## EXERCISE
Retype, exactly as they appear below, the lines between the line holding "Water & Amusement Parks (937, 1886)" and the line holding "For every named target in this 836×2576", both ends included.

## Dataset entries
————

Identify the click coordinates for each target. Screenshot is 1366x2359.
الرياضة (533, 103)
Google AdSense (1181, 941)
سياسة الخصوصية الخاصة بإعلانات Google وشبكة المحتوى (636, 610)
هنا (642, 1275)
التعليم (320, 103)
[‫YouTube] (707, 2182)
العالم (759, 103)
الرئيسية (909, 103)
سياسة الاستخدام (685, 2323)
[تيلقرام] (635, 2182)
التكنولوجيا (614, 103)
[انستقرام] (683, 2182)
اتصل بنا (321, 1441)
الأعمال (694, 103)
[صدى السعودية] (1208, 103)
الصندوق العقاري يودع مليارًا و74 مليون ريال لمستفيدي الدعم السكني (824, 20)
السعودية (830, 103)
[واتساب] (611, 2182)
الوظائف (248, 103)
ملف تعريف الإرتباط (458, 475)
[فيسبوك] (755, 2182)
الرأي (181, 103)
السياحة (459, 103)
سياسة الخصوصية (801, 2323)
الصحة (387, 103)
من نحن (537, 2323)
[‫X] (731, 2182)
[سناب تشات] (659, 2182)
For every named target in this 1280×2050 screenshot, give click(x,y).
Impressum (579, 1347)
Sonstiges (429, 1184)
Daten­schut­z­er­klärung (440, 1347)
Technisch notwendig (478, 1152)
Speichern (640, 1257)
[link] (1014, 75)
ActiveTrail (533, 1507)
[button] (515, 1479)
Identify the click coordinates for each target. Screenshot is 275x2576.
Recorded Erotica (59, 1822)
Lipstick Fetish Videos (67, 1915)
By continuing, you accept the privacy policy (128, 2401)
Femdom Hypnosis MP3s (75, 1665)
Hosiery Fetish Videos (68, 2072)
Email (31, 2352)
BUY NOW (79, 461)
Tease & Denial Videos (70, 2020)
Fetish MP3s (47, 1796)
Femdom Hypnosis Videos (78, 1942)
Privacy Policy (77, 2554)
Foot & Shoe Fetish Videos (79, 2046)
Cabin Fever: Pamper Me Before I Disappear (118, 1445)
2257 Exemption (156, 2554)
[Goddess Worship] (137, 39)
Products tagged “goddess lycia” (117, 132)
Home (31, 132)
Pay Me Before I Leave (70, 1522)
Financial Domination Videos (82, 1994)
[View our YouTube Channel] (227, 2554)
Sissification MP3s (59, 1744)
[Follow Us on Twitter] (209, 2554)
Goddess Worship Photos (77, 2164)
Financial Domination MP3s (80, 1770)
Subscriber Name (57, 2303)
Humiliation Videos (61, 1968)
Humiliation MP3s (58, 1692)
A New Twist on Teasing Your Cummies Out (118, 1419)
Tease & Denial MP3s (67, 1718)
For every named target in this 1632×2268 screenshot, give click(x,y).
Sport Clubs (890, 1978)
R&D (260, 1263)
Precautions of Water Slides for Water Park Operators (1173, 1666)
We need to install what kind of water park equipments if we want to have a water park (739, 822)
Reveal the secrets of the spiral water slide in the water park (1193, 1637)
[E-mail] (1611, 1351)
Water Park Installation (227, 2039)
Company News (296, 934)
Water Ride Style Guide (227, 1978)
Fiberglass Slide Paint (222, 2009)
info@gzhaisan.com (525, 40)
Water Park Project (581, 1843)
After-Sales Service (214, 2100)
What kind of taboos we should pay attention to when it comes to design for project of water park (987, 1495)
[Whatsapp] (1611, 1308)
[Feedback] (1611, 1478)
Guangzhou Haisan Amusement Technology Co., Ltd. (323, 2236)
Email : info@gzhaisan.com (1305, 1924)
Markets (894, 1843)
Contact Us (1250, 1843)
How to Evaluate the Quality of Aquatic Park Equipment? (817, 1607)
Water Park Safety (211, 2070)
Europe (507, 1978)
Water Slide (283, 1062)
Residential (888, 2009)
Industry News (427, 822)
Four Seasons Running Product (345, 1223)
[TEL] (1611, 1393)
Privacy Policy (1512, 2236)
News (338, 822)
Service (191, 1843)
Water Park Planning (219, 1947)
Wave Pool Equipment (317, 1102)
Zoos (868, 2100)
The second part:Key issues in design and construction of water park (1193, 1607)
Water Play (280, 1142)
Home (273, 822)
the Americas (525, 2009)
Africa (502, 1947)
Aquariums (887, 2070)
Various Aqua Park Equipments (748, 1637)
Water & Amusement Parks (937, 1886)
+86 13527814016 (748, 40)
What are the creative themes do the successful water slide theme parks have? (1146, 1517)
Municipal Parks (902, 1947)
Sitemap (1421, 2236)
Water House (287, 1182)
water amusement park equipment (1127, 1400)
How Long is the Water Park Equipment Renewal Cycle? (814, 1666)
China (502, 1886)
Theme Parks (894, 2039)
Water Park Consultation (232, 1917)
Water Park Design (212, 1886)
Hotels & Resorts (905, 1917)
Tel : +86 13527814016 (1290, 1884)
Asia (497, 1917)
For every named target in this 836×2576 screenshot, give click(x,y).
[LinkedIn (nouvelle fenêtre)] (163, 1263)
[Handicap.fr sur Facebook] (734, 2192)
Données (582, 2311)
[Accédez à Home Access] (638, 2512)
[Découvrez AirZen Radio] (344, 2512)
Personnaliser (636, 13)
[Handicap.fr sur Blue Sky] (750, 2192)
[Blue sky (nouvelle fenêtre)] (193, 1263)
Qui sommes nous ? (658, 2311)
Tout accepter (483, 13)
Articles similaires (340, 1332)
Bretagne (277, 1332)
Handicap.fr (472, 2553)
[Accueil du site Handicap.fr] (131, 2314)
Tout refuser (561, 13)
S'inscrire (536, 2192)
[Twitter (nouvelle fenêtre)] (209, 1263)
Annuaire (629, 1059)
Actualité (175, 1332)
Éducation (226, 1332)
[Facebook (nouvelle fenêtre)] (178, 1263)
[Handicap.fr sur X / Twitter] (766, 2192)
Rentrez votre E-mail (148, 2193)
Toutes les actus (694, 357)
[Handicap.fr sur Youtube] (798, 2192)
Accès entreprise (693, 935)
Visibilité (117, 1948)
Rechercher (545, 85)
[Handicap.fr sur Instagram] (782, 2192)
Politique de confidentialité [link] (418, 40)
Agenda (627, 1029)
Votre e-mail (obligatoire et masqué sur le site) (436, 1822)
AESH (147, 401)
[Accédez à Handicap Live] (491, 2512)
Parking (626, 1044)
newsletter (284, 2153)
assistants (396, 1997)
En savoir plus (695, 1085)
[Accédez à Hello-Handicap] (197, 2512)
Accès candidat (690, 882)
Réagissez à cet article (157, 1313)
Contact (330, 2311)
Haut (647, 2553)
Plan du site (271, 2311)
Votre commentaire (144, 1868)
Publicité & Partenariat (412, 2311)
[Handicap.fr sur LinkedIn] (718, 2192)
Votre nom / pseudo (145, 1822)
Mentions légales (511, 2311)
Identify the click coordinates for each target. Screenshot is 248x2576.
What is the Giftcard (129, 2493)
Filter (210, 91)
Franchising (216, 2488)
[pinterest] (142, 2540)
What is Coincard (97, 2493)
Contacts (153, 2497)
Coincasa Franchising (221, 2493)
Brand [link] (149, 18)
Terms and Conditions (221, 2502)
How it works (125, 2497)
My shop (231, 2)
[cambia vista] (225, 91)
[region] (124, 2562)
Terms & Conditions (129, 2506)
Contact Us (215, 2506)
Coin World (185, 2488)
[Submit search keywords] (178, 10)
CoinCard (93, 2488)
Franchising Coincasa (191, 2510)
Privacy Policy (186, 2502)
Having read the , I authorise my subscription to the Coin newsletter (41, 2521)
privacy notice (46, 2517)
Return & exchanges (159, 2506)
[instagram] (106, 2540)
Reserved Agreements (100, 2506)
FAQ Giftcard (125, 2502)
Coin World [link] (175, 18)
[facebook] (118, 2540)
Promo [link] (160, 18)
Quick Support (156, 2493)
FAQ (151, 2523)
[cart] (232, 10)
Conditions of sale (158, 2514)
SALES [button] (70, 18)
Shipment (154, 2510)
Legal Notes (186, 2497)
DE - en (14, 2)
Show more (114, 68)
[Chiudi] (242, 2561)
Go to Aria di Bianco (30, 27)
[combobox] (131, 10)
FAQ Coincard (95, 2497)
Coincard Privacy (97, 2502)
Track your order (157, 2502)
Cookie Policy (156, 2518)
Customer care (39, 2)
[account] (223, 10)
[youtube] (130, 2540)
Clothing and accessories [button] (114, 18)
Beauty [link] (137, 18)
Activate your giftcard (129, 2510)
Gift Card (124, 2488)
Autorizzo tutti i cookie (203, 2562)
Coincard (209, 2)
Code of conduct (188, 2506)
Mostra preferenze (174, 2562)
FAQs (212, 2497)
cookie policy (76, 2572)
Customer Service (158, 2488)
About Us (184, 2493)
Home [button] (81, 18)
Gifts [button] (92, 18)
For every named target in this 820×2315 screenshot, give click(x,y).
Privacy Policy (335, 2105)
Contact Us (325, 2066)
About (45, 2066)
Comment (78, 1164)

————

## TASK RESPONSE
Water & Amusement Parks (937, 1886)
+86 13527814016 (748, 40)
What are the creative themes do the successful water slide theme parks have? (1146, 1517)
Municipal Parks (902, 1947)
Sitemap (1421, 2236)
Water House (287, 1182)
water amusement park equipment (1127, 1400)
How Long is the Water Park Equipment Renewal Cycle? (814, 1666)
China (502, 1886)
Theme Parks (894, 2039)
Water Park Consultation (232, 1917)
Water Park Design (212, 1886)
Hotels & Resorts (905, 1917)
Tel : +86 13527814016 (1290, 1884)
Asia (497, 1917)
For every named target in this 836×2576 screenshot, give click(x,y).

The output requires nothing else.